Несмотря на слабость, я решил участвовать в похоронах Крауса, устроенных берлинской организацией национал-социалистской партии. Это самая забавная комедия, о какой я когда-либо слышал. Честное слово, здорово придумано! Мало того, что коммунисты потеряли своего человека, их еще будут считать и убийцами Kpaуca. Интересно, кто это придумал? Гроссе почему-то считает, что это выдумка Геринга. Он говорит, что Геринг может придумывать чертовские вещи.

На другой день состоялись похороны Крауса. Сначала была большая демонстрация СА, потом мы прошли мимо дома Карла Либкнехта, этого коммунистического гнезда, и кричали, грозя коммунистам кулаками:

– Смерть красным убийцам!

На кладбище было еще забавнее. Начальник группы СА вел под руку вдову убитого Крауса; я не видел более грустного лица, чем у него, – это настоящий артист! Я предупредил Гроссе, чтобы он больше никому об этом не рассказывал, иначе ему свернут шею. То, что я пишу об этом в дневнике, нестрашно: когда нужно будет, я его сумею запрятать. Наши штурмовики уверены, что Краус был действительно национал-социалистом, и угрожают переломать кости коммунистам.

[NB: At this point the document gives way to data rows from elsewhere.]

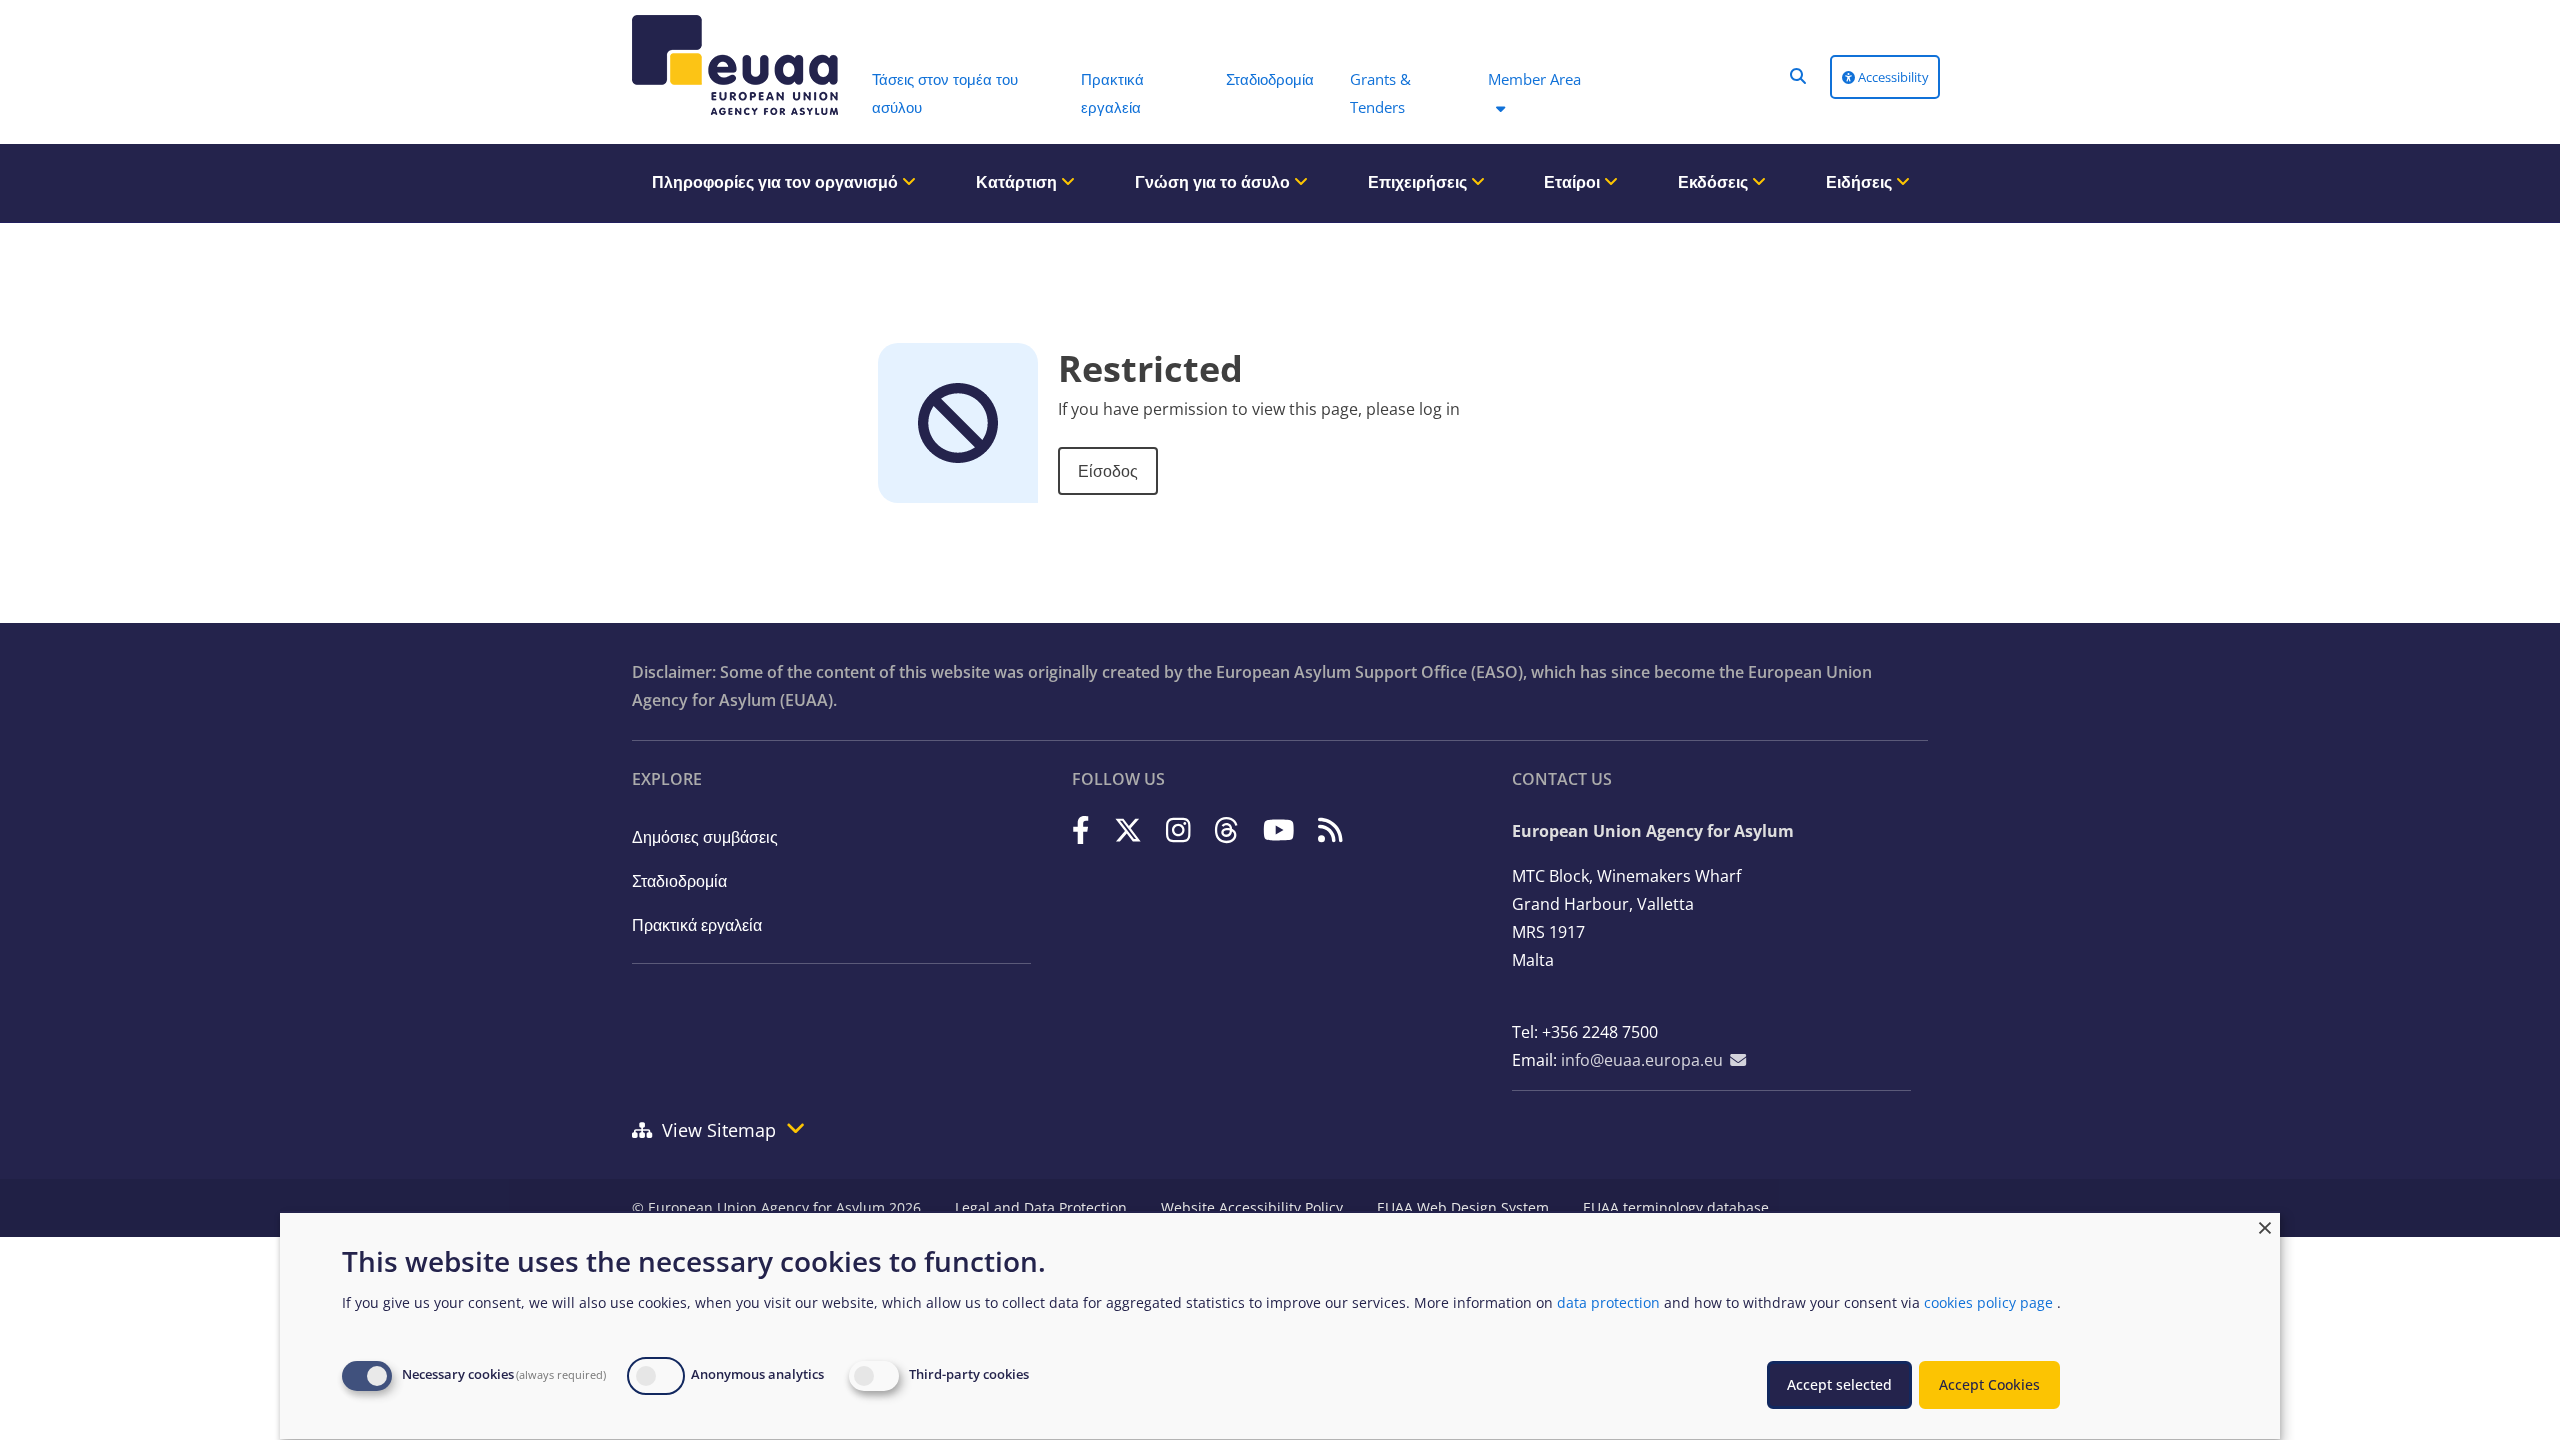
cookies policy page (1988, 1302)
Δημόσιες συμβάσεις (705, 837)
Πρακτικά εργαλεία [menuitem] (1112, 93)
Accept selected (1839, 1384)
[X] (1128, 829)
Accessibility (1892, 77)
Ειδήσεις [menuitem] (1861, 182)
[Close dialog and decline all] (2265, 1225)
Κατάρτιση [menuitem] (1018, 182)
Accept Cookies (1989, 1384)
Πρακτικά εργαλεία (697, 925)
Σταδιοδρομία (679, 881)
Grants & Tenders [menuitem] (1380, 93)
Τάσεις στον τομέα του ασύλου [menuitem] (945, 93)
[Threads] (1226, 829)
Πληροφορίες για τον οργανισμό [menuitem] (777, 182)
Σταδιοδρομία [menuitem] (1270, 79)
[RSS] (1330, 829)
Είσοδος (1108, 471)
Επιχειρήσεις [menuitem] (1419, 182)
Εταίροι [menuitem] (1574, 182)
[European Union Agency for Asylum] (730, 65)
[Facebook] (1081, 829)
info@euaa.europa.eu (1642, 1060)
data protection (1608, 1302)
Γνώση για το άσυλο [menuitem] (1214, 182)
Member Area (1534, 79)
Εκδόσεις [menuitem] (1715, 182)
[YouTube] (1279, 829)
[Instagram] (1178, 829)
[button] (1798, 76)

Когда мы возвращались с похорон, я уговорил нескольких ребят разбить стекла в ресторане на Курфюстендамме. Поднялся страшный шум, мы едва удрали от полицейских. Фон Люкке пришел в ярость и угрожал выбросить нас из СА. Оказывается, в этот ресторан ходят иностранные дипломаты.

– Если вам уж так захотелось бить стекла, – говорил фон Люке, – то вы могли сделать это в еврейском ресторане Гродецкого.

Но кому интересно громить такую дохлую лавчонку! Фон Люкке потом говорил, что национал-социалистам необходимо показать себя с хорошей стороны; так как скоро будет решаться вопрос о рейхсканцлере, и можно рассчитывать, что власть получит Гитлер. Наш вождь уже был у президента Гинденбурга, но там ему предложили какие-то унизительные условия, и он их отклонил. Капиталисты пытаются обработать Гитлера: они предлагают ему быть рейхсканцлером, но за это он должен отказаться от национального социализма и нашей программы. Гитлер им ответил на это, что отказ от нашей программы означал бы неслыханную измену и что каждый СА имел бы после этого право убить его. Нет, наш вождь скорее погибнет, чем предаст дело, за которое он столько страдал и боролся.

Меня бесит, что коммунисты по-прежнему пытаются облить Гитлера грязью. Мне как-то на улице незаметно всунули в карман листок бумаги. Прежде чем порвать, я решил его прочесть. Там было напечатано, что Гитлер трус, что в 1923 году в Мюнхене во время национал-социалистского путча он первый бежал и спрятался под кроватью у какой-то банкирши. В крепости он тоже жил припеваючи, так как его богатые друзья посылали ему туда хорошую пищу. Потом в листовке говорилось, что Гитлер обманывает штурмовиков, а потом их предаст, что придет время, когда командиры СА будут бить штурмовиков по морде. Это все подлая ложь! Тот, кто видел и слышал Гитлера, не может не верить ему. Всякому видно, что Гитлер не уступит капиталистам и что разные Папены и Мейснеры не сумеют его обмануть. Все наши СА, даже те, кто прежде ничем не интересовался, теперь с утра берутся за «Ангрифф». Мы все ждем, что скоро нам придется немало поработать. Конечно, Гитлер придет к власти легально, но без СА дело не обойдется. Наши револьверы и кинжалы предназначены не только для коммунистов. Я лично всегда предпочитаю иметь в. качестве мишени полицейского, нежели рабочего парня.